En los últimos días hemos asistido a actos de violencia contra autoridades: ello no es sino otra señal de deterioro institucional que polariza.
Con arresto domiciliario nocturno, arraigo nacional y prohibición de acercarse a la víctima quedó el principal imputado por la agresión al alcalde de San Bernardo, Christopher White. El tribunal descartó la prisión preventiva solicitada por Fiscalía. Ello, pese a la gravedad del ataque ocurrido durante un operativo municipal de retiro de escombros y basura en Villa Don Bosco.
Un hombre, de 30 años y con antecedentes por receptación, fue formalizado por atentado contra la autoridad con resultado de lesiones, daños y amenazas. Según los antecedentes, vecinos molestos por la intervención municipal agredieron al jefe comunal, a funcionarios y a un fotógrafo, además de dañar vehículos con piedras y otros objetos contundentes.
La escena no solo golpeó a San Bernardo. También volvió a instalar una pregunta incómoda: ¿en qué momento agredir físicamente a una autoridad pasó a ser parte del paisaje cotidiano?
VIOLENCIA QUE NO SORPRENDE
Chile acumula una secuencia preocupante de agresiones a personeros públicos. No se trata solo de funas, gritos o protestas hostiles. También de ataques físicos directos contra autoridades de Estado en ejercicio de sus funciones.

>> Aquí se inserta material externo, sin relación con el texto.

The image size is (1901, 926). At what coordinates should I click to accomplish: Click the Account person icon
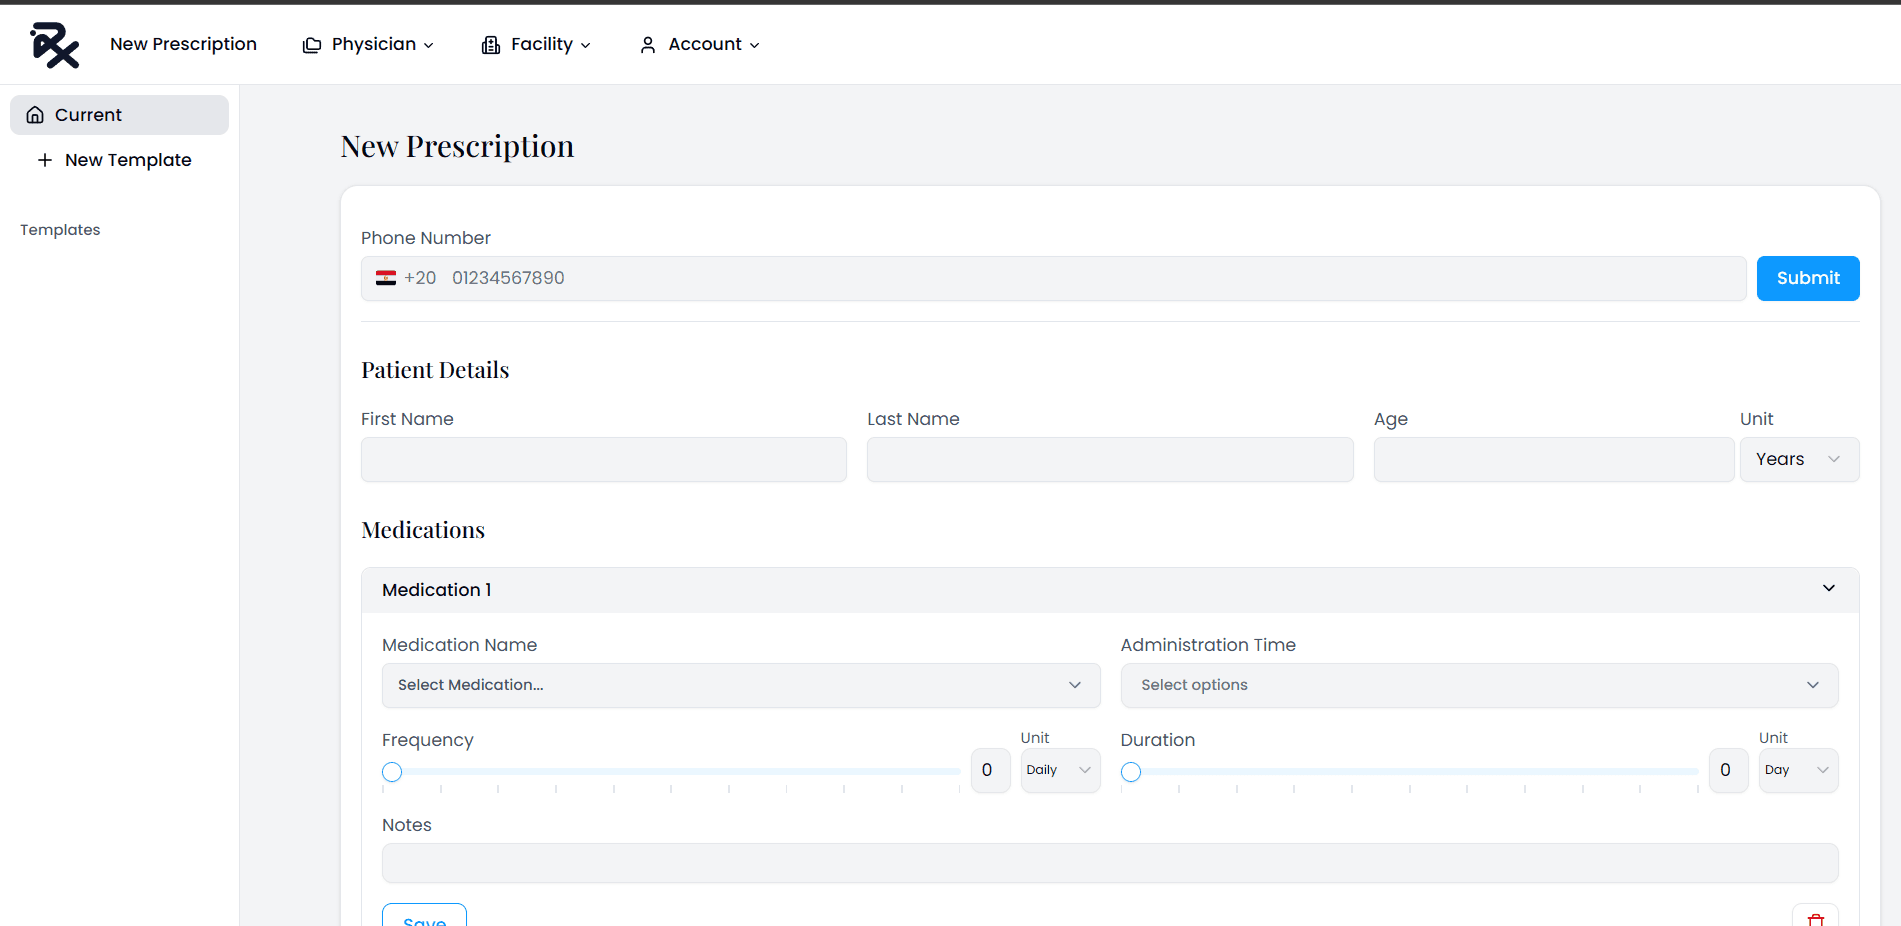point(648,45)
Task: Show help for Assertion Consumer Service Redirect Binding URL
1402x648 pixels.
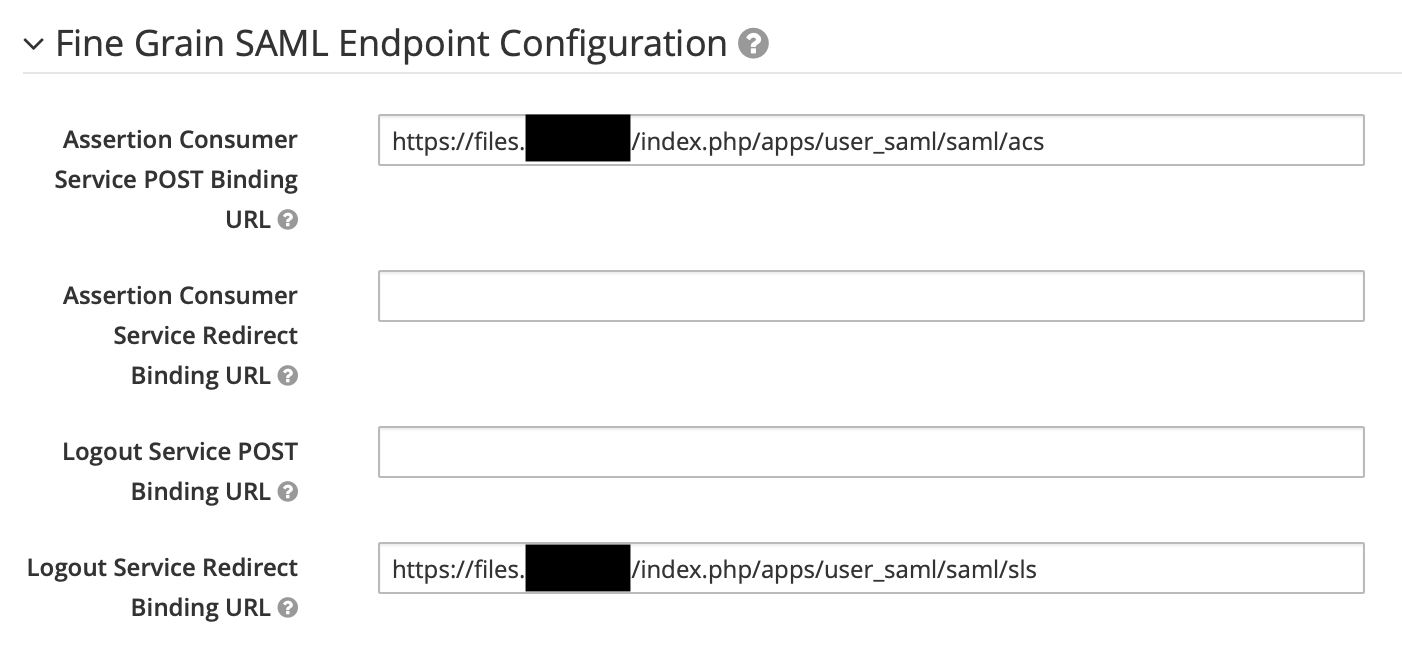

Uno de los episodios más recordados ocurrió con la entonces ministra del Interior, Izkia Siches, durante su visita a Temucuicui en 2022. La comitiva ministerial debió retirarse tras disparos al aire y amenazas en la zona, en una imagen que terminó simbolizando la fragilidad del control estatal en sectores de La Araucanía.
También quedó en la memoria política la agresión sufrida por la ministra Carolina Tohá, cuando en una actividad pública una manifestante le arrojó agua desde corta distancia, en medio de una protesta. Aunque menor en daño físico, el gesto reflejó una creciente pérdida de límites frente a la autoridad institucional.
Antes, amenazas a la ministra Jeanette Vega y figuras como Ximena Lincolao o Ximena Rincón también enfrentaron episodios de hostilidad intensa, amenazas o agresiones durante actividades públicas, especialmente en contextos territoriales polarizados.
El problema dejó hace rato de ser ideológico. Atraviesa gobiernos, sectores y territorios.
LA AGRESIÓN NO ES PROTESTA
Existe una diferencia sustancial entre protesta legítima y violencia directa. La crítica a una autoridad forma parte natural de la democracia; golpearla, amenazarla o convertirla en blanco físico rompe ese pacto básico.
En el caso de San Bernardo, el alcalde participaba en una fiscalización municipal, una de las tareas más básicas de la administración local. La respuesta fue una agresión grupal que terminó con lesiones y daños materiales. Fiscalía pidió prisión preventiva; el tribunal optó por una cautelar menor y fijó 90 días de investigación.
Ese contraste también abre otra discusión: la señal institucional. Cuando la agresión contra una autoridad se percibe como una falta menor, el mensaje hacia el resto del aparato público puede ser devastador. No se trata de blindar políticamente a alcaldes o ministros. Se trata de resguardar el principio mínimo de que el Estado no puede ejercer funciones bajo amenaza física permanente.
Amenazas a ediles han llegado a utilizar cadáveres para amedrentar, como sucedió con la alcaldesa Karina Delfino. Varios otros alcaldes han denunciado intentos de infundirles miedo. El mismo alcalde de San Bernardo había denunciado amenazas de muerte en su contra.
EL RIESGO DE NORMALIZARLO
La erosión de la autoridad no siempre comienza con grandes crisis. Muchas veces parte con pequeños actos tolerados, con agresiones relativizadas y con una opinión pública que empieza a ver esos ataques como simples “excesos del momento”.
Ahí está el verdadero peligro. Cuando un alcalde es golpeado, una ministra recibe objetos en la cara o una autoridad debe abandonar una visita oficial bajo amenazas, no solo fracasa la seguridad: también se deteriora la legitimidad del Estado.
La democracia no exige obediencia ciega, pero sí exige límites. Criticar al poder es sano; naturalizar su agresión física, no.
Porque cuando la violencia contra la autoridad deja de escandalizar, el problema ya no es solo de seguridad. Es de convivencia democrática.